The U.S. Court of Appeals for the Ninth Circuit has allowed a civil lawsuit to move forward against Snapchat, a smartphone social media app, brought by the parents of three teenage boys who died tragically in a car accident after reaching a maximum speed of 123 miles per hour. We agree with the court’s ruling, which confirmed that internet intermediaries are not immune from liability when the harm does not flow from the speech of other users.

The parents argue that Snapchat was negligently designed because it incentivized users to drive at dangerous speeds by offering a “speed filter” that could be used during the taking of photos and videos. The parents allege that many users believed that the app would reward them if they drove 100 miles per hour or faster. One of the boys had posted a “snap” with the “speed filter” minutes before the crash.

The Ninth Circuit rightly held in Lemmon v. Snap, Inc. that Section 230 does not protect Snapchat from the parents’ lawsuit. Section 230 is a critical federal law that protects user speech by providing internet intermediaries with partial immunity against civil claims for hosting user-generated content (see 47 U.S.C. § 230(c)(1)).
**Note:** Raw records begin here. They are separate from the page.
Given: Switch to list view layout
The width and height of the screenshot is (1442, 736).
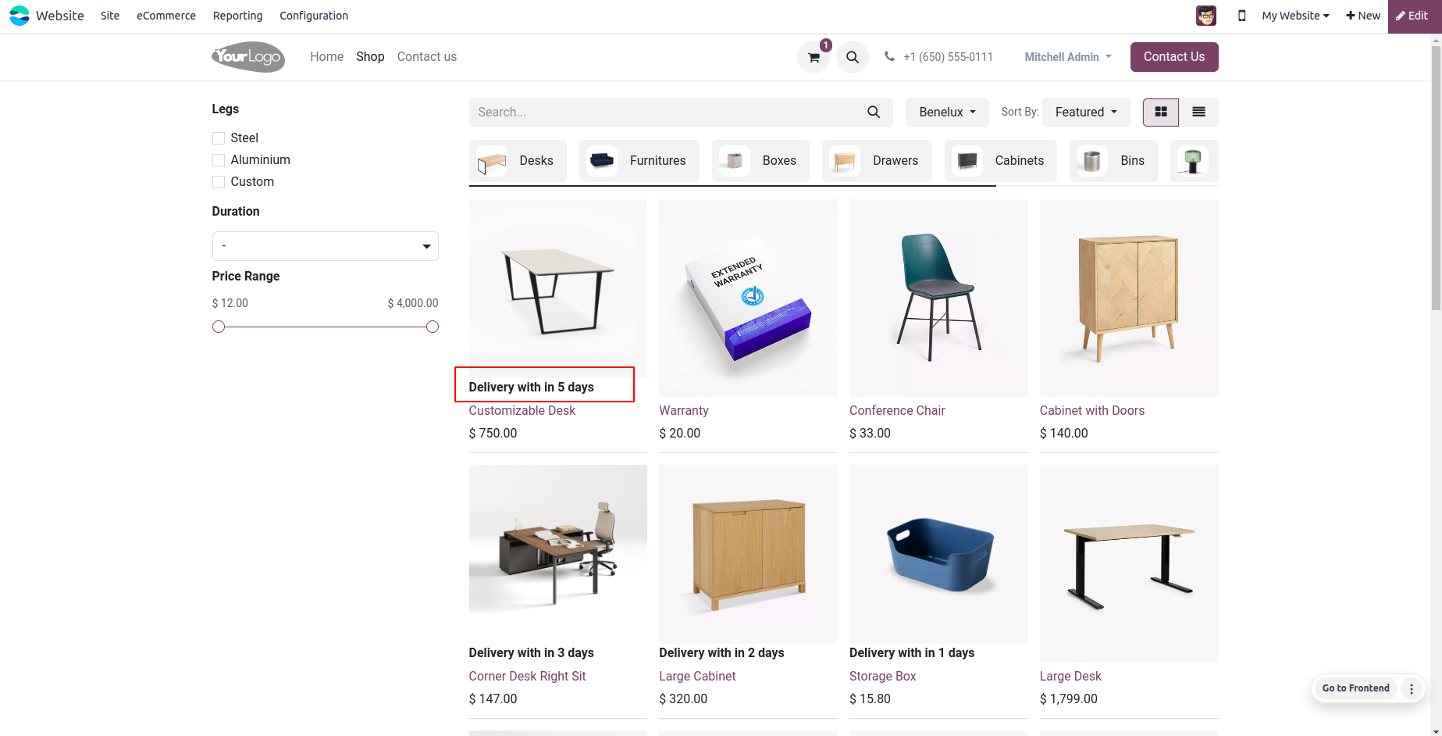Looking at the screenshot, I should (1198, 113).
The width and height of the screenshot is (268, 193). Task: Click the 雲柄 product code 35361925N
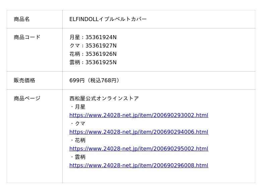tap(101, 62)
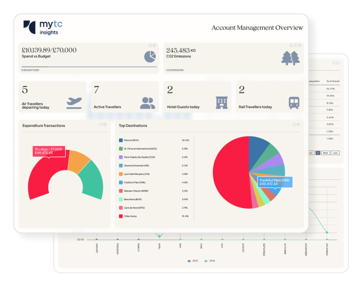Open settings gear on Expenditure Transactions panel
The width and height of the screenshot is (362, 286).
[x=105, y=125]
Thus, for example, if a review site publishes a review that contains a statement that defames someone else, the reviewer may be properly sued for writing and uploading the defamatory content, but not the review site for hosting it.
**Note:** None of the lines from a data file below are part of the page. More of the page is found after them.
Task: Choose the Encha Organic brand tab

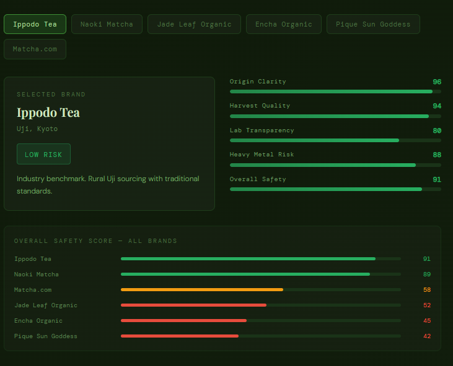Action: 283,24
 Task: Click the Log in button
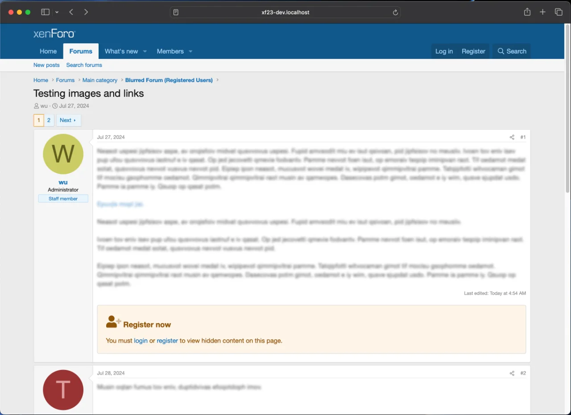444,51
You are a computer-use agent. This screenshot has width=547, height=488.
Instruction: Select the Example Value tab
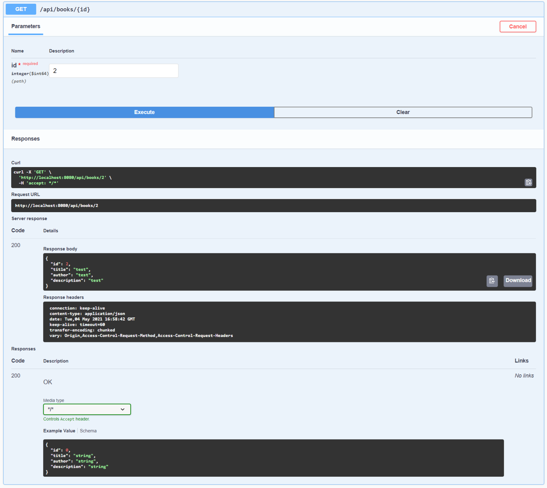click(x=59, y=431)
EFF has been a staunch supporter of Section 230 since it was enacted in 1996, recognizing that the law has facilitated free speech and innovation online for 25 years. By partially shielding internet intermediaries from potential liability for what their users say and do on their platforms, Section 230 creates the legal breathing room for entrepreneurs to create a multitude of diverse spaces and services online. By contrast, with greater legal exposure, companies are incentivized in the opposite direction—to take down more user speech or to cease operations altogether.
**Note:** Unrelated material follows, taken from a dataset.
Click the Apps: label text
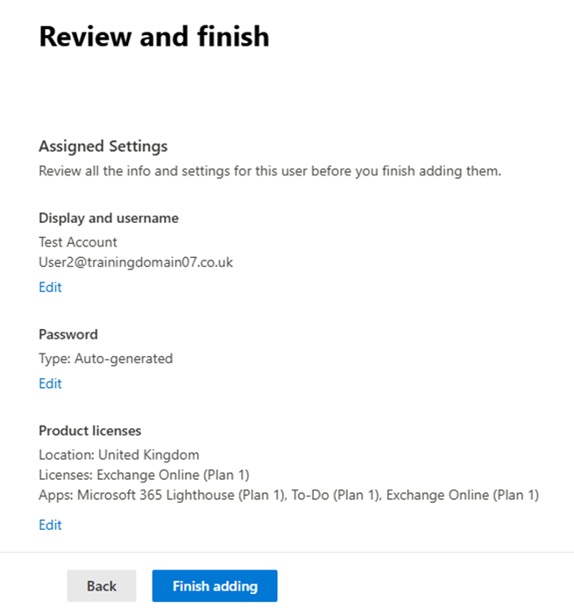 coord(56,495)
However, this case against Snapchat shows that Section 230 does not—and was never meant to—shield internet intermediaries (such as social media platforms) from liability in all cases. Section 230 already has several exceptions, including for when online platforms host user speech that violates federal criminal law or intellectual property law.

In this case, the court explained that Section 230 does not protect companies when a claim is premised on harm that flows from the company’s own speech or actions, independent from the speech of other users. As the Ninth Circuit explained, the parents are aiming to hold Snapchat liable for creating a defective product with a feature that inspired users, including their children, to drive too fast. Nothing in the claim tries to hold Snapchat liable for publishing the “speed filter” post by one of the boys before they died in the crash. Nor would the parents “be permitted under § 230(c)(1) to fault Snap for publishing other Snapchat-user content (e.g., snaps of friends speeding dangerously) that may have incentivized the boys to engage in dangerous behavior.”

Thus, the court repeatedly emphasizes in the opinion that the parents’ claim “stand[s] independently of the content that Snapchat’s users create with the Speed Filter,” and internet intermediaries may lose Section 230 immunity for offering defective tools, “so long as plaintiffs’ claims do not blame them for the content that third parties generate with those tools.”

The Ninth Circuit also noted that the Lemmon case is distinguishable from other cases where the plaintiffs tried to creatively plead around Section 230 by arguing that the design of the website or app was the problem, when in fact the plaintiffs’ harm flowed from other users’ content—such as online content related to sex trafficking, illegal drug sales, and harassment. In these cases, the courts rightly granted the companies immunity under Section 230.

By emphasizing this distinction, we believe the decision does not create a troublesome incentive to censor user speech in order to avoid potential liability. 

One thing to keep in mind is that the Ninth Circuit’s decision not to apply Section 230 here does not automatically mean that Snapchat will be held liable for negligent product design. As we saw in a seminal Section 230 case, the website Roommates.com was denied Section 230 immunity by the Ninth Circuit, but later defeated a housing discrimination claim. The Lemmon case now goes back down to the district court, which will allow the case to proceed to a consideration of the merits.